* **Recorded data**

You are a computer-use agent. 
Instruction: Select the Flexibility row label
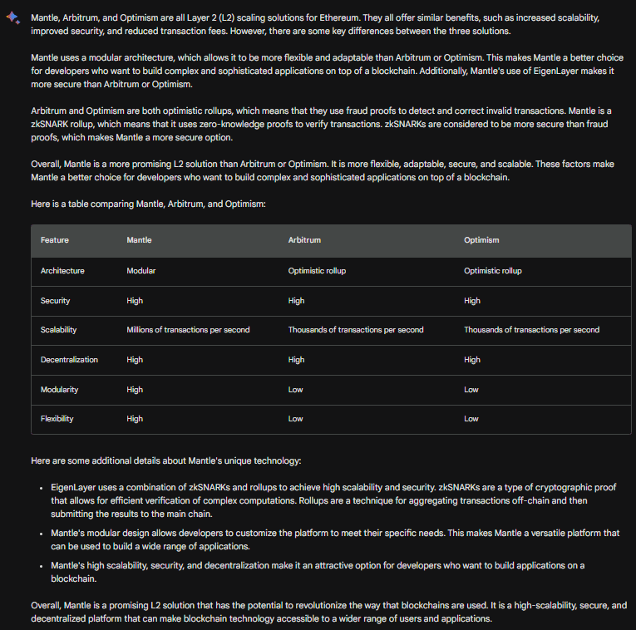57,419
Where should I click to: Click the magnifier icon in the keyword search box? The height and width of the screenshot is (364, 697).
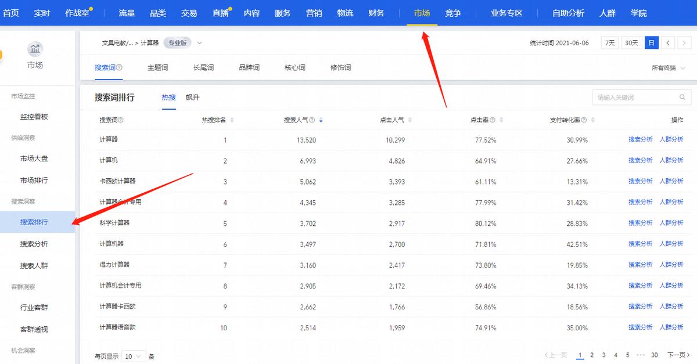[x=682, y=97]
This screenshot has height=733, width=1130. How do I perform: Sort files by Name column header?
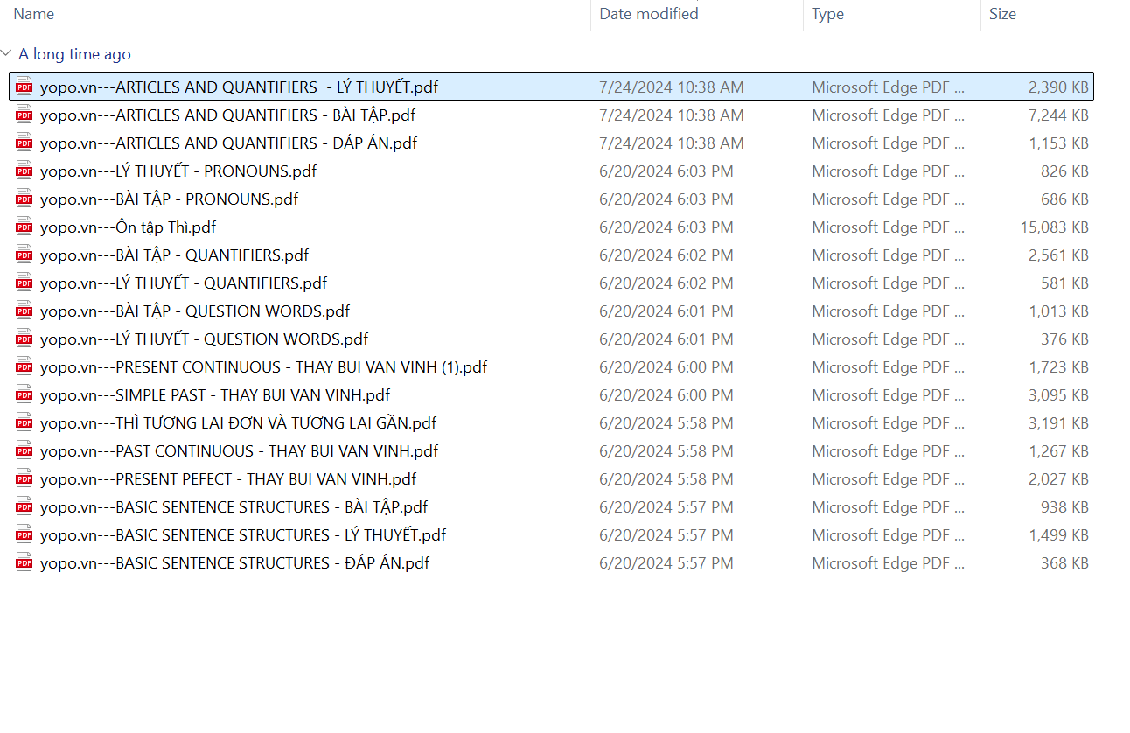tap(34, 14)
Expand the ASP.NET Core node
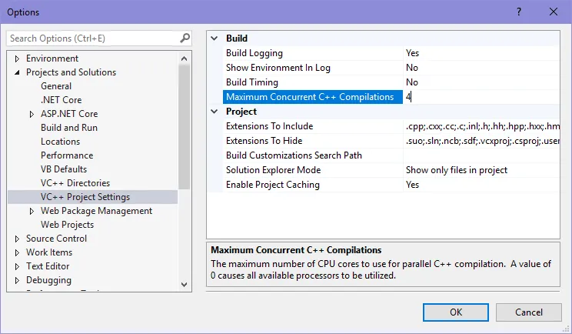The height and width of the screenshot is (334, 572). point(32,114)
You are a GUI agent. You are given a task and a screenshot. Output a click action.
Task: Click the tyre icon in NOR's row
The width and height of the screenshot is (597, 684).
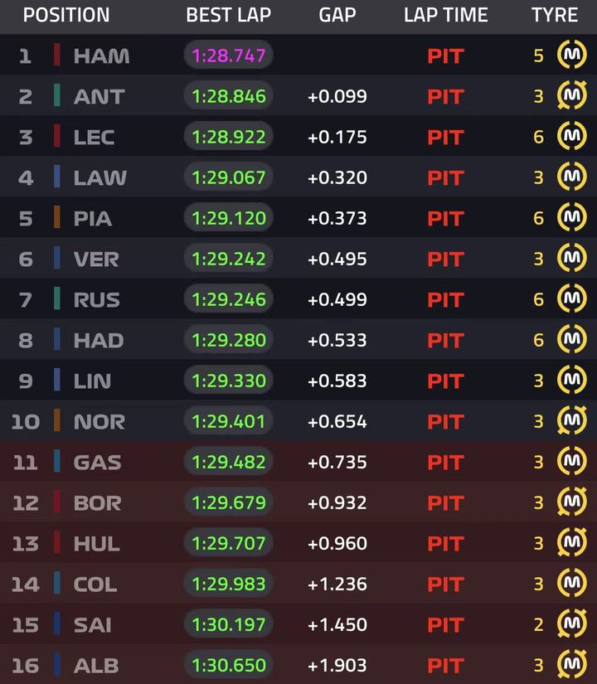coord(571,420)
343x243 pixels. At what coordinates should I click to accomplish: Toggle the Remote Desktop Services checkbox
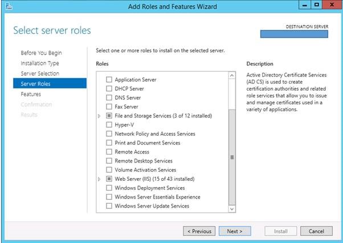tap(109, 161)
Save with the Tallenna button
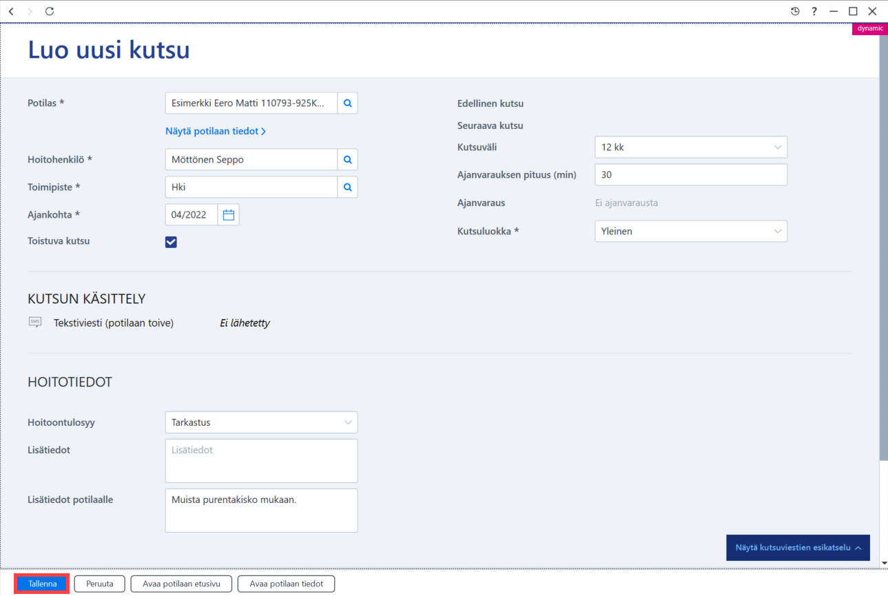Image resolution: width=888 pixels, height=596 pixels. point(43,584)
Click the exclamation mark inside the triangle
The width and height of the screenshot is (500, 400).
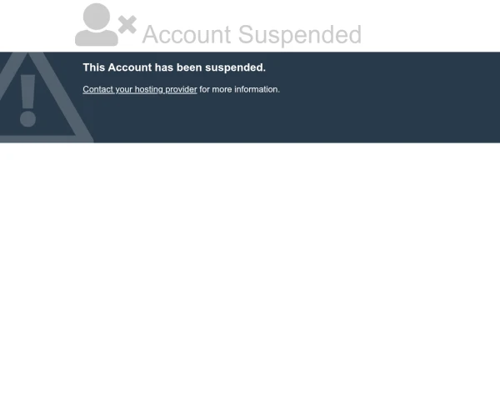coord(28,101)
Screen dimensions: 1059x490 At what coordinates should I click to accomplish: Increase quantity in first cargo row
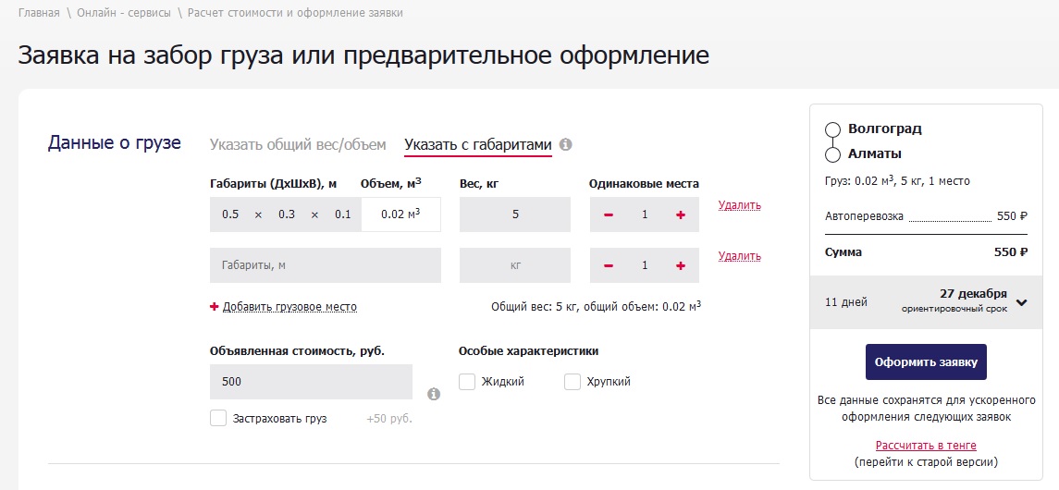coord(681,214)
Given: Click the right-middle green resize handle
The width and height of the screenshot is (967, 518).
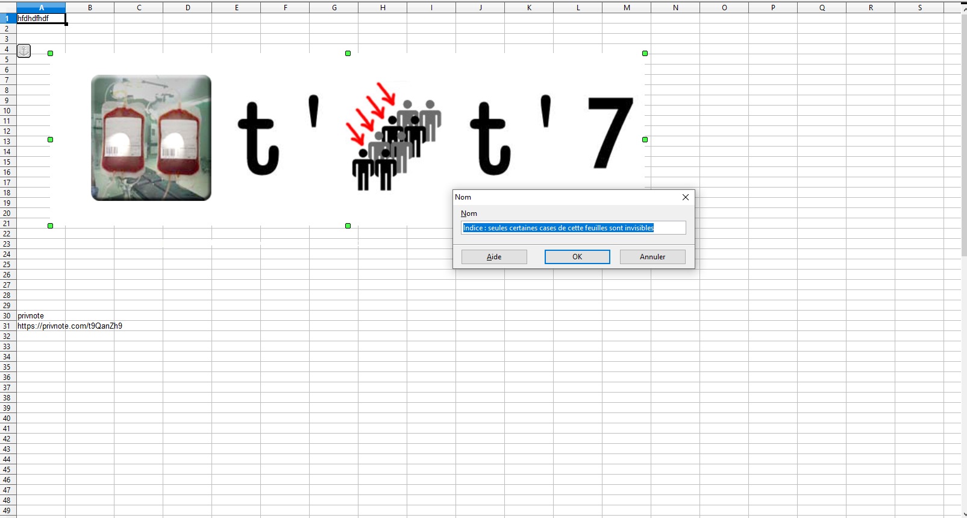Looking at the screenshot, I should pos(645,139).
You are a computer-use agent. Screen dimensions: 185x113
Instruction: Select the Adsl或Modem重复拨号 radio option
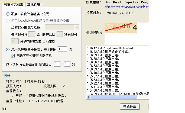(8, 21)
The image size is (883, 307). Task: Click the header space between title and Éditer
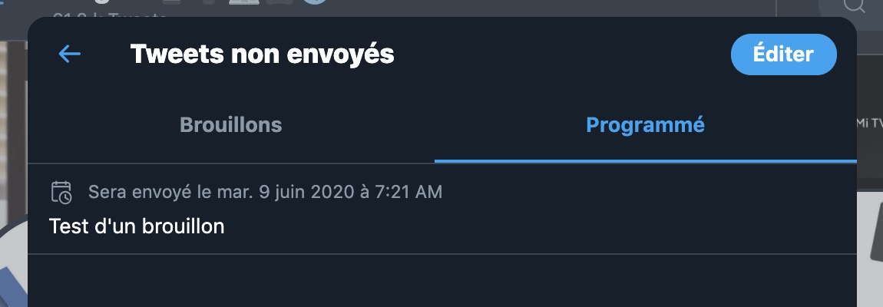point(561,54)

* **What is being asked**
Restate word for word the lines from the one containing "Save with the Tallenna button" through the end of the material above, both included, and nothing besides; drop the pictures.

* **Solution to this exercise**
Save with the Tallenna button
Image resolution: width=888 pixels, height=596 pixels. point(43,584)
Click the exclamation mark inside the triangle
The width and height of the screenshot is (500, 400).
coord(28,101)
Screen dimensions: 1059x490 At what coordinates should I click to accomplish: Increase quantity in first cargo row
coord(681,214)
Given: Click the right-middle green resize handle
The width and height of the screenshot is (967, 518).
Looking at the screenshot, I should pos(645,139).
You are a computer-use agent. Screen dimensions: 185x113
Instruction: Select the Adsl或Modem重复拨号 radio option
(8, 21)
The image size is (883, 307). Task: Click the header space between title and Éditer
point(561,54)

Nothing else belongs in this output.